• Task: Transcribe every record exactly as it appears.

-- Data for review follows --

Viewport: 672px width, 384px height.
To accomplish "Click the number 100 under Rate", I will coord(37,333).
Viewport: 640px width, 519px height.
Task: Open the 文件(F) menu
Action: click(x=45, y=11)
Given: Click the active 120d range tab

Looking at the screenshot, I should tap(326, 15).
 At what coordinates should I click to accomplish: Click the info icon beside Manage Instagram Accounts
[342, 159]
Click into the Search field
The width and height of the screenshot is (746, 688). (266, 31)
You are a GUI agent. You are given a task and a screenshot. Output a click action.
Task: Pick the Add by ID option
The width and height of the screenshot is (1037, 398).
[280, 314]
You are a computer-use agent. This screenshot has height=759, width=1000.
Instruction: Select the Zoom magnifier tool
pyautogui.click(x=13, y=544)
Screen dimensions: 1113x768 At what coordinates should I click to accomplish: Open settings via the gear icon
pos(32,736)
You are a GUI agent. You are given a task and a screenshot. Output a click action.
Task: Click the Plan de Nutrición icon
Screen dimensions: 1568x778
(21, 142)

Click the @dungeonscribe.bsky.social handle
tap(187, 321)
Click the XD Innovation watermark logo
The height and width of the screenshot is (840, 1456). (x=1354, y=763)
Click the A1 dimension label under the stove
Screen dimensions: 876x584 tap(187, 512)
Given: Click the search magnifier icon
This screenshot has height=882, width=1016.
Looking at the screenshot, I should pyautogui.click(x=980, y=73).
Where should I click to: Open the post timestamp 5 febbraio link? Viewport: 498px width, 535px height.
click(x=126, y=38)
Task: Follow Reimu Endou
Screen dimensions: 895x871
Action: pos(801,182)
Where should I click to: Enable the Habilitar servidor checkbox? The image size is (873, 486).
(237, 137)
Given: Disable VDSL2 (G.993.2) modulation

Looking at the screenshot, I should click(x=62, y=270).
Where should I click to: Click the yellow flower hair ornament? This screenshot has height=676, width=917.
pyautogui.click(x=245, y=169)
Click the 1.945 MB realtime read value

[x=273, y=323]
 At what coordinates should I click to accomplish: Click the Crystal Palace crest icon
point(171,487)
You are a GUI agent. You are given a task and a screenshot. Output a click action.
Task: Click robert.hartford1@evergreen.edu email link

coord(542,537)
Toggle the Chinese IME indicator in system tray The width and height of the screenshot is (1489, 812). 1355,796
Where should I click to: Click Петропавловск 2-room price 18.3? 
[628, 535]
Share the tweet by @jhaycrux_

-- Data for review concluded --

• Task result:
Viewport: 672px width, 384px height.
To accomplish "Click the number 100 under Rate", I will coord(37,333).
Viewport: 640px width, 519px height.
Task: Open the 文件(F) menu
Action: click(x=45, y=11)
Given: Click the active 120d range tab

Looking at the screenshot, I should tap(326, 15).
 At what coordinates should I click to accomplish: Click the info icon beside Manage Instagram Accounts
[342, 159]
Click into the Search field
The width and height of the screenshot is (746, 688). (266, 31)
You are a GUI agent. You are given a task and a screenshot. Output a click action.
Task: Pick the Add by ID option
The width and height of the screenshot is (1037, 398).
[280, 314]
You are a computer-use agent. This screenshot has height=759, width=1000.
Instruction: Select the Zoom magnifier tool
pyautogui.click(x=13, y=544)
Screen dimensions: 1113x768 At what coordinates should I click to accomplish: Open settings via the gear icon
pos(32,736)
You are a GUI agent. You are given a task and a screenshot. Output a click action.
Task: Click the Plan de Nutrición icon
Screen dimensions: 1568x778
(21, 142)

Click the @dungeonscribe.bsky.social handle
tap(187, 321)
Click the XD Innovation watermark logo
The height and width of the screenshot is (840, 1456). (x=1354, y=763)
Click the A1 dimension label under the stove
Screen dimensions: 876x584 tap(187, 512)
Given: Click the search magnifier icon
This screenshot has height=882, width=1016.
Looking at the screenshot, I should pyautogui.click(x=980, y=73).
Where should I click to: Open the post timestamp 5 febbraio link? Viewport: 498px width, 535px height.
click(x=126, y=38)
Task: Follow Reimu Endou
Screen dimensions: 895x871
Action: pos(801,182)
Where should I click to: Enable the Habilitar servidor checkbox? The image size is (873, 486).
(237, 137)
Given: Disable VDSL2 (G.993.2) modulation

Looking at the screenshot, I should click(x=62, y=270).
Where should I click to: Click the yellow flower hair ornament? This screenshot has height=676, width=917.
pyautogui.click(x=245, y=169)
Click the 1.945 MB realtime read value

[x=273, y=323]
 At what coordinates should I click to accomplish: Click the Crystal Palace crest icon
point(171,487)
You are a GUI agent. You are given a task and a screenshot. Output a click action.
Task: Click robert.hartford1@evergreen.edu email link

coord(542,537)
Toggle the Chinese IME indicator in system tray The width and height of the screenshot is (1489, 812). 1355,796
Where should I click to: Click Петропавловск 2-room price 18.3? 
[628, 535]
Share the tweet by @jhaycrux_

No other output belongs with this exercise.